Pour ce qui est de la cohérence élémentaire, il est assez frappant de constater que dans les annexes relatives au même projet de loi de finances pour 2011, on ne trouve même pas exactement les mêmes estimations s’agissant du rendement de la contribution sur les revenus du capital : ce rendement est ainsi évalué pour 2011 à 1,168 milliard d’euros dans le projet annuel de performances « Solidarité, insertion et égalité des chances », contre 1,068 milliard seulement dans l’annexe « Évaluation des voies et moyens » ! Sur le fond, deux constats dominent : le rendement décevant de la contribution sur les revenus du capital ; le désengagement budgétaire de l’État.
La contribution sur les revenus du capital, dont le rendement devait être, selon les estimations initiales, de l’ordre de 1,5 milliard d’euros par an, ne représente finalement guère plus d’1 milliard d’euros de ressources. La crise financière est passée par là, l’assiette de la contribution, qui comprend notamment les plus-values boursières, étant très fragile.
Par ailleurs, il convient de rappeler qu’à l’initiative de parlementaires de la majorité, il a été prévu, dans la loi généralisant le RSA, que le taux de cette contribution serait diminué, au vu de l’effet du plafonnement des niches fiscales institué par la loi de finances pour 2009, du rendement (en impôt sur le revenu supplémentaire) de ce plafonnement. Il y est également disposé que « le Gouvernement dépose annuellement au Parlement, avant le dépôt du projet de loi de finances afférent à l’exercice suivant, un rapport faisant état de la mise en œuvre du revenu de solidarité active, du produit [de la contribution sur les revenus patrimoniaux], du produit du plafonnement [des niches fiscales] et de l’équilibre du fonds national des solidarités actives pour le dernier exercice clos ainsi que de ses prévisions d’équilibre pour l’exercice en cours et l’exercice suivant. Ce rapport propose, le cas échéant, une diminution du taux [de la contribution sur les revenus du capital] en fonction de ces prévisions d’équilibre ».
Fort heureusement, le taux de la contribution n’a pas été diminué, car cette diminution aurait contribué à complexifier et à déstabiliser encore davantage un financement souvent qualifié d’usine à gaz.
Après des coupes claires dans les crédits votés pour 2009 et 2010, la subvention budgétaire de l’État au FNSA, inscrite sur le programme 304 de la mission « Solidarité, insertion et égalité des chances », sera seulement de 0,7 milliard d’euros en 2011 selon le présent projet loi de finances, contre 1,7 milliard inscrits dans le tableau prévisionnel de financement du RSA il y a deux ans.
Comme il apparaît sur le tableau ci-après, cette réduction drastique de la subvention budgétaire au FNSA rend compte d’une révision négative très forte des prévisions de dépenses d’allocation de RSA activité, révision que l’on peut comprendre compte tenu de la montée en charge beaucoup plus lente que prévu de cette prestation.

━━━━━━━━

* [Consignes]
1. Traduisez en anglais la phrase suivante du passage : « Fort heureusement, le taux de la contribution n’a pas été diminué, car cette diminution aurait contribué à complexifier et à déstabiliser encore davantage un financement souvent qualifié d’usine à gaz. »
2. D'après le passage, quel rendement annuel les estimations initiales prévoyaient-elles pour la contribution sur les revenus du capital ?
3. Extrayez du passage le segment allant de « Comme il apparaît » jusqu'à « de cette prestation. » inclus.

━━━━━━━━

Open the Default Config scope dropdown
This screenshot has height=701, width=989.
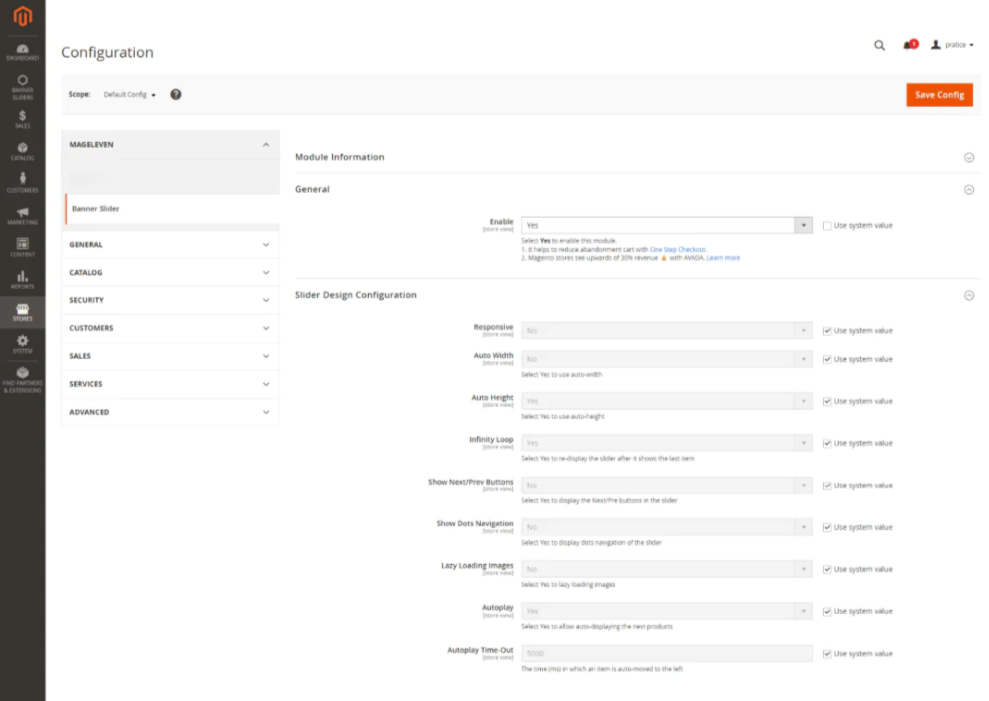pyautogui.click(x=130, y=95)
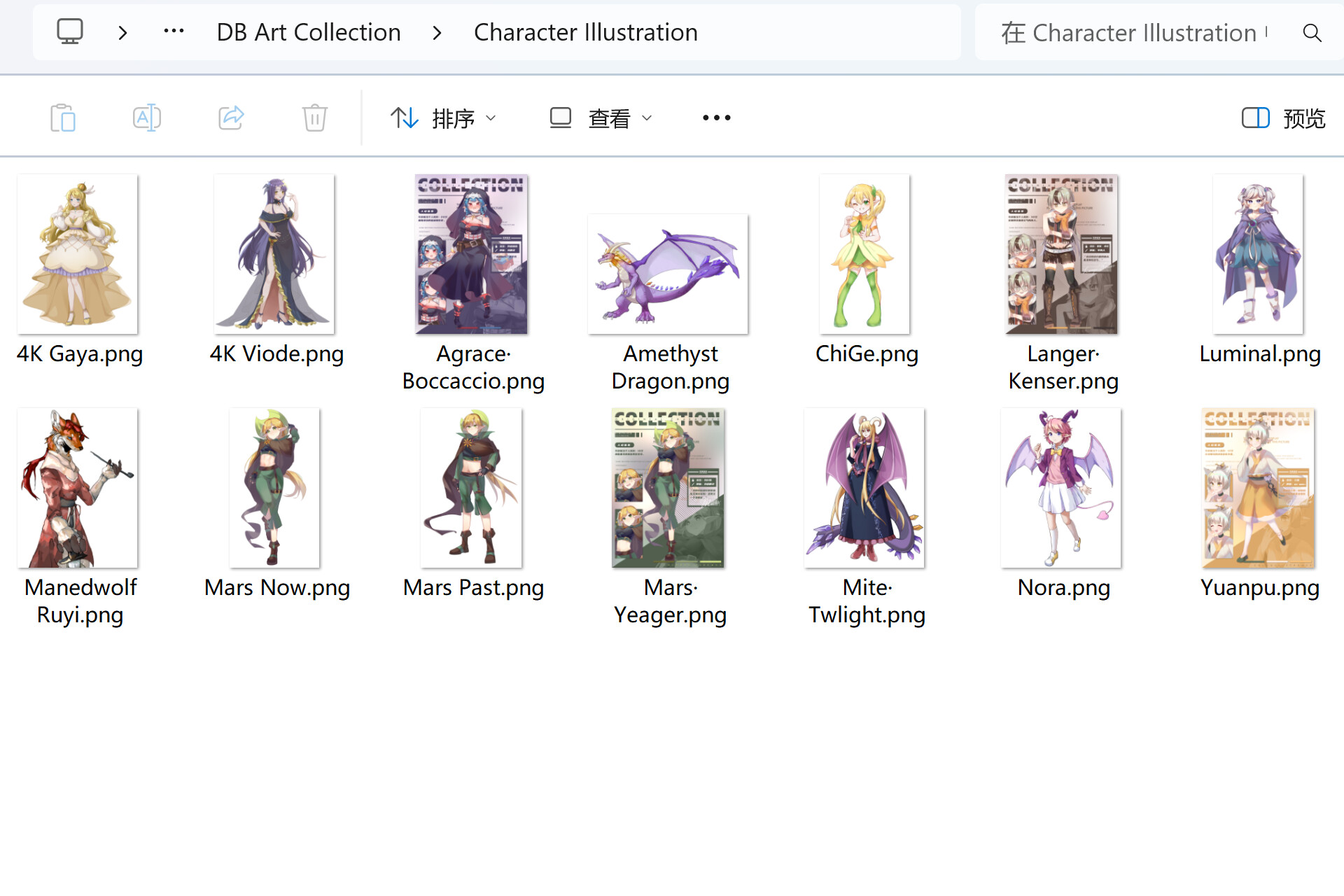Click the view mode square icon
Screen dimensions: 1344x896
tap(560, 118)
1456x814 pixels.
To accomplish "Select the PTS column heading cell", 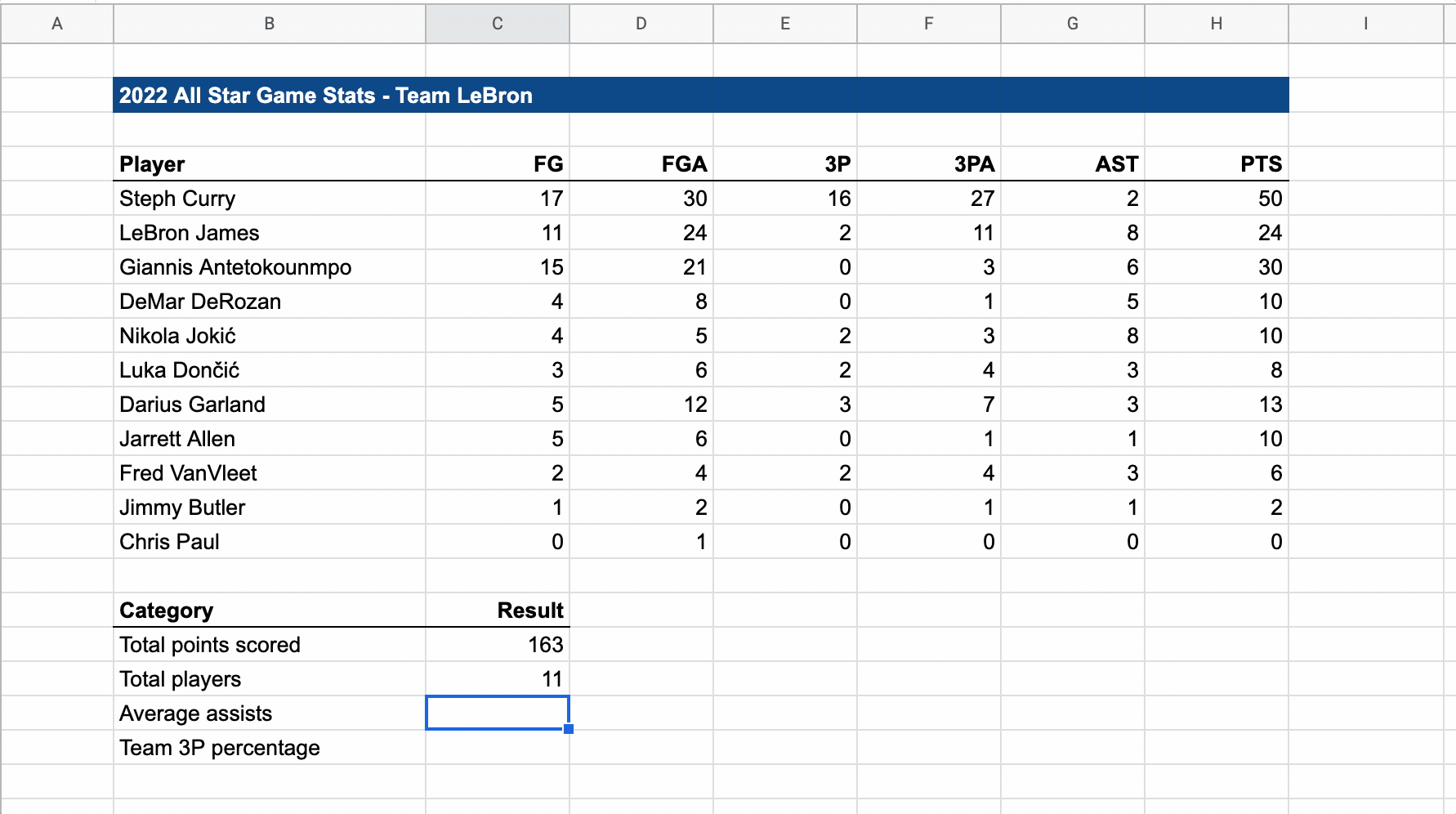I will click(x=1216, y=164).
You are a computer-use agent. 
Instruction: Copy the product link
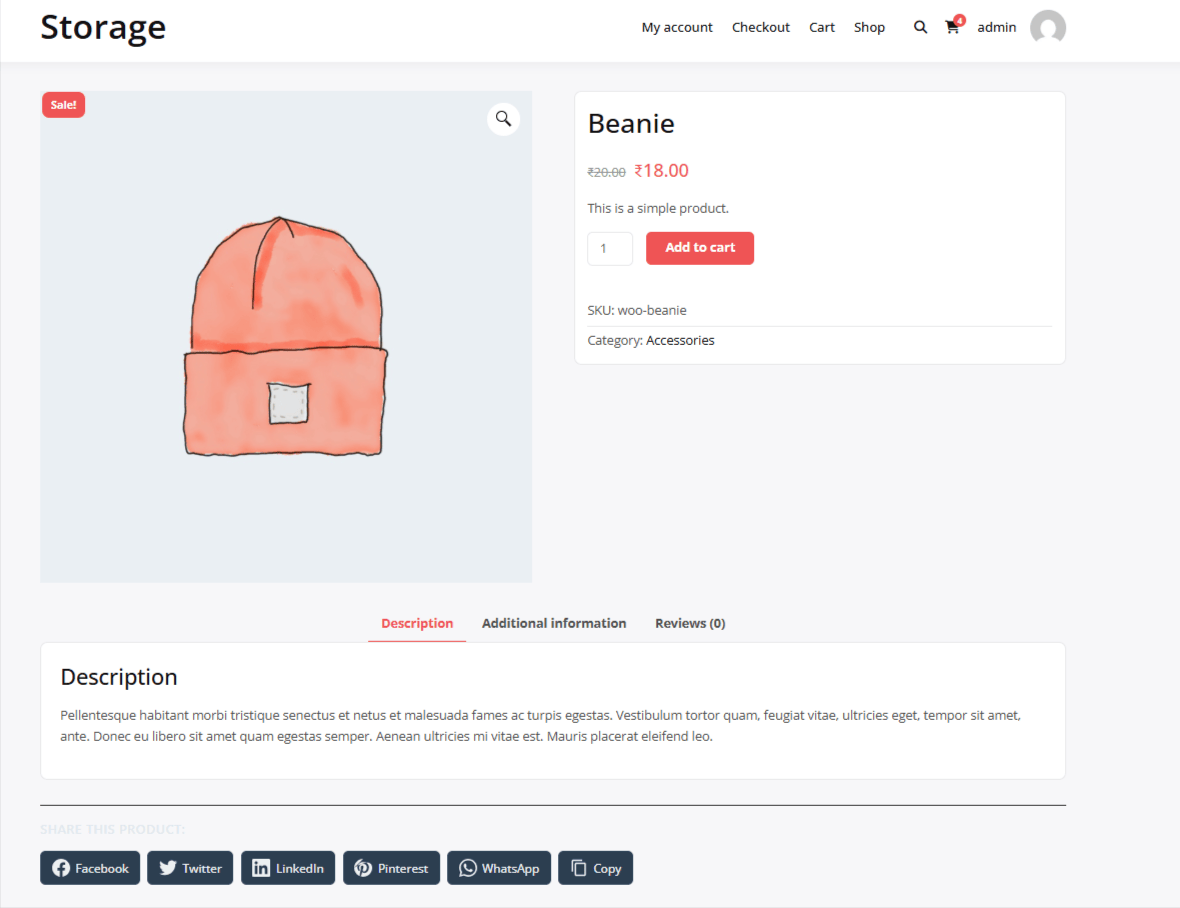pyautogui.click(x=595, y=868)
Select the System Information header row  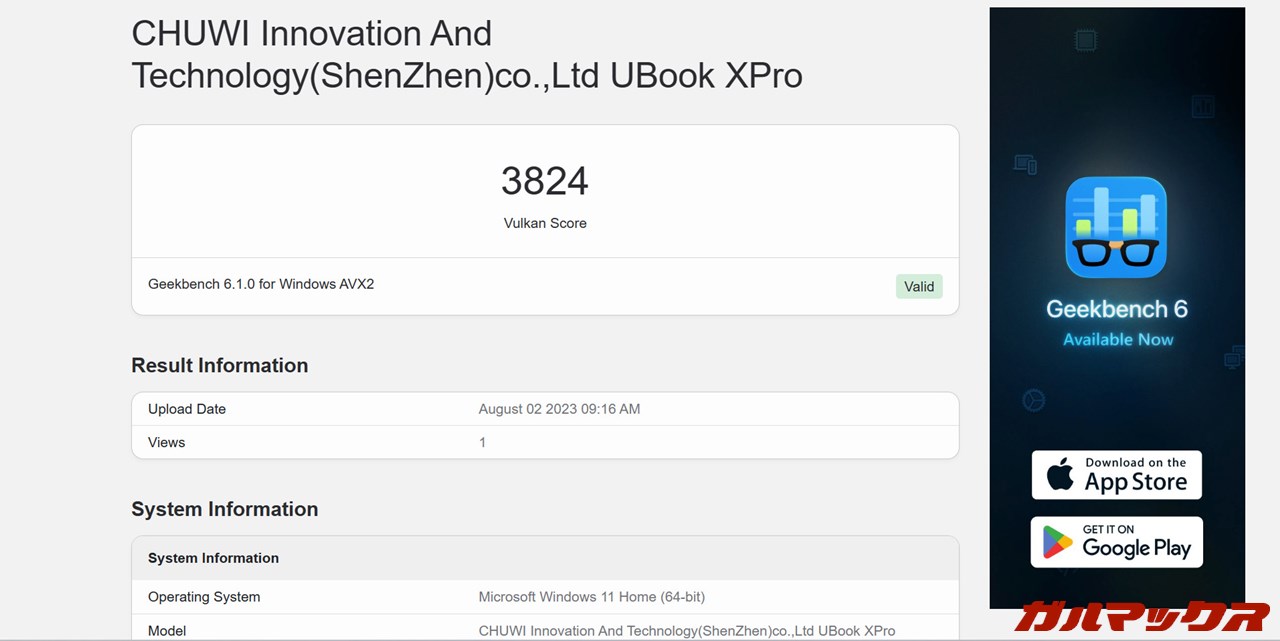pyautogui.click(x=545, y=558)
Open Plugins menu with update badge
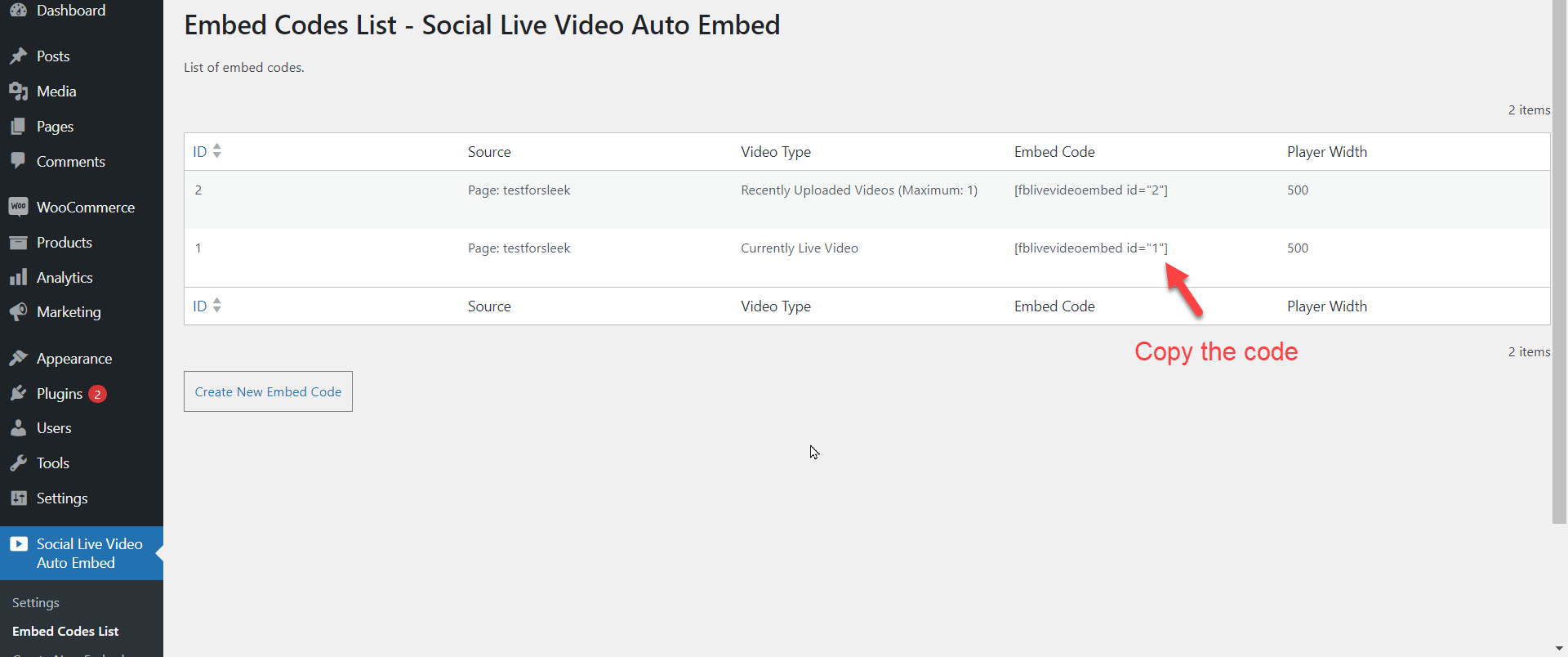Viewport: 1568px width, 657px height. [x=60, y=394]
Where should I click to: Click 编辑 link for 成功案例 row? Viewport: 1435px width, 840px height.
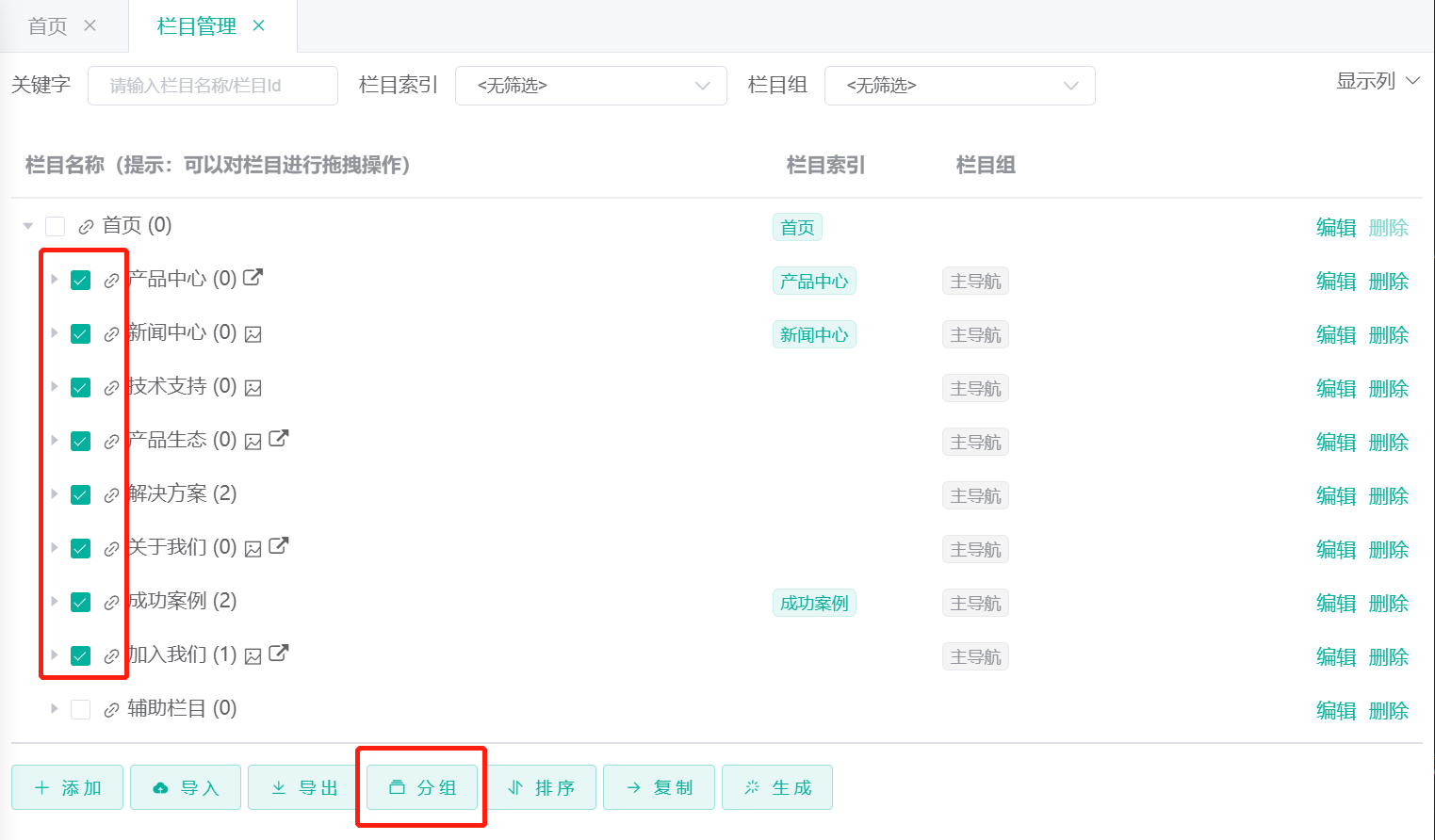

━━━━━━━━

* [Résultats]
1. Fortunately, the contribution rate was not lowered, since such a cut would have made a funding arrangement often described as a needlessly convoluted contraption even more complex and unstable.

2. De l’ordre de 1,5 milliard d’euros par an.

3.
Comme il apparaît sur le tableau ci-après, cette réduction drastique de la subvention budgétaire au FNSA rend compte d’une révision négative très forte des prévisions de dépenses d’allocation de RSA activité, révision que l’on peut comprendre compte tenu de la montée en charge beaucoup plus lente que prévu de cette prestation.